What this tutorial covers:
- Why cAdvisor needs Alloy as a forwarder (it's pull-only)
- Adding cAdvisor as a Docker container alongside Alloy
- A second scrape block in
config.alloy— sameremote_write, same labels - A new
iac-toolbox cadvisorcommand group:init,install,uninstall - Verifying container metrics in Prometheus and Grafana
Time to complete: 5 minutes (one CLI command after the previous guide is done)
Github Repository
All configuration and Ansible roles are available in https://github.com/IaC-Toolbox/iac-toolbox-raspberrypi. The cAdvisor integration was added in PR #59.
Why cAdvisor Needs Alloy
cAdvisor itself is pull-only. It exposes a /metrics endpoint on port 8080 and that's it — there is no remote_write, no built-in push, no agent mode. In a greenfield design you'd debate forwarders, but in our world the forwarder already exists: Grafana Alloy is on every device. We just add a second scrape job to its config.

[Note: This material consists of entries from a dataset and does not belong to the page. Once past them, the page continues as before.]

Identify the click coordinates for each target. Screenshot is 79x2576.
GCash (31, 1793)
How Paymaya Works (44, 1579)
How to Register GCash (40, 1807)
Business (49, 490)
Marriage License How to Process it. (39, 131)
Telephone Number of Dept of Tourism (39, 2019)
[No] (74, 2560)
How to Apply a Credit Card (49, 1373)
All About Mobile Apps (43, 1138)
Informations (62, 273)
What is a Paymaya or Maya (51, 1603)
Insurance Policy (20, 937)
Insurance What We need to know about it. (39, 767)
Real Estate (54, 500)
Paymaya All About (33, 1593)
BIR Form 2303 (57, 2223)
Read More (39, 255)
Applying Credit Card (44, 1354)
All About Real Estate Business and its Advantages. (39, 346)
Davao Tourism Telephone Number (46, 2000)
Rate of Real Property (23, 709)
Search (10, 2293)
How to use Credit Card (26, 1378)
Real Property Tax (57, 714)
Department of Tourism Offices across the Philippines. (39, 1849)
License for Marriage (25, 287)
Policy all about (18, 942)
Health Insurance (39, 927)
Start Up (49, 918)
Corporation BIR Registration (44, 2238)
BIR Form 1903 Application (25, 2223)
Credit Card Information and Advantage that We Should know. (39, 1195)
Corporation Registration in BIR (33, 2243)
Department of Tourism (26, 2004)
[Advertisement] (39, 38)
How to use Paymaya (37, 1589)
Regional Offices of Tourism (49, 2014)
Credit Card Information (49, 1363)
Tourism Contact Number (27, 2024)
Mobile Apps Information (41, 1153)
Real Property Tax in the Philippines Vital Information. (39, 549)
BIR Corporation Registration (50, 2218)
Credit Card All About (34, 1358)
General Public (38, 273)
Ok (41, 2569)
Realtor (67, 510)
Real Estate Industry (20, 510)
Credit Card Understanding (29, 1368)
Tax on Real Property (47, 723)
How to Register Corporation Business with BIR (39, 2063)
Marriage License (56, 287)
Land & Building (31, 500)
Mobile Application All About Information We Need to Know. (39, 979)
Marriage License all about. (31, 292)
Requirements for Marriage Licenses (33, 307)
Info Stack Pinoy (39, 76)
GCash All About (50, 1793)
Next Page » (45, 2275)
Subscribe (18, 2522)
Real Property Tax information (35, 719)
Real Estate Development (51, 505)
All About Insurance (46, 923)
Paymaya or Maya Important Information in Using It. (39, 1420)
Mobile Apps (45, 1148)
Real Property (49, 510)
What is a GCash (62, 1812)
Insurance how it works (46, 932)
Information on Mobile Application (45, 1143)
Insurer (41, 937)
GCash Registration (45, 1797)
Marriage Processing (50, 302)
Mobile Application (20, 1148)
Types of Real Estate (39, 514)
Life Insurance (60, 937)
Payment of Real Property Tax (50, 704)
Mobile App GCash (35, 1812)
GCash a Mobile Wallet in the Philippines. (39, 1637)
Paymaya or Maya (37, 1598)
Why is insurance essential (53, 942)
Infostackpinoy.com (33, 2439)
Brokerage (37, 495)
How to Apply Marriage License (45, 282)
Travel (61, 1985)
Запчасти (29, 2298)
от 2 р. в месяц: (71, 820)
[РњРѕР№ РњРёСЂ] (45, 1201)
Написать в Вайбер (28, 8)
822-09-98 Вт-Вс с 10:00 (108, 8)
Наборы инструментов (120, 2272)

The result is a pipeline where Alloy multiplexes two scrape jobs into the same outbound stream:
OLD (Alloy + Node Exporter only) NEW (Alloy + Node Exporter + cAdvisor)
──────────────────────────────── ─────────────────────────────────────
Node Exporter :9100 Node Exporter :9100 ─┐
│ │
▼ cAdvisor :8080 ─────┤
Grafana Alloy ▼
│ Grafana Alloy
▼ HTTPS remote_write │
Platform Prometheus ▼ HTTPS remote_write
Platform PrometheusWhat changes vs. the previous tutorial:
- +1 service on each device: cAdvisor, running in Docker.
- +1 scrape block in
config.alloy.j2. - 0 changes to the platform Prometheus or Grafana — the metrics arrive on the same
remote_writeendpoint with new metric names (container_cpu_*,container_memory_*, etc.).
Why cAdvisor in Docker (and Node Exporter Native)
The previous tutorial established a rule: Node Exporter runs natively because it needs full access to host /proc and /sys. Containerised, it would only see the container's namespaced view of those filesystems and report misleading numbers.
cAdvisor has the opposite profile. It's designed to run in a container with a specific set of read-only mounts. The host filesystems it needs (/, /var/run, /sys, /var/lib/docker) get bind-mounted in, and that's the upstream-recommended deployment. There's no native binary to manage, no systemd unit per architecture, no per-OS packaging. Docker also matches Alloy's deployment style on devices, so the "infra services on a device" surface area stays uniform: Docker for everything except Node Exporter.
| Component | Runs on | Deployment | Why |
|---|---|---|---|
node_exporter | Each device | Native binary | Needs host /proc and /sys |
cadvisor | Each device | Docker container | Designed for containerised deployment |
grafana-alloy | Each device | Docker container | Consistent multi-OS deployment |
Networking: Two Containers, One Network
cAdvisor and Alloy talk to each other on the device only — no inbound exposure. There are two ways to wire them up:
- Bind cAdvisor to
127.0.0.1:8080and have Alloy scrapehost.docker.internal:8080. Works, but relies onhost.docker.internalbeing available in every container. - Put cAdvisor and Alloy on the same Docker network and have Alloy scrape
cadvisor:8080. Cleaner DNS, no host-gateway tricks.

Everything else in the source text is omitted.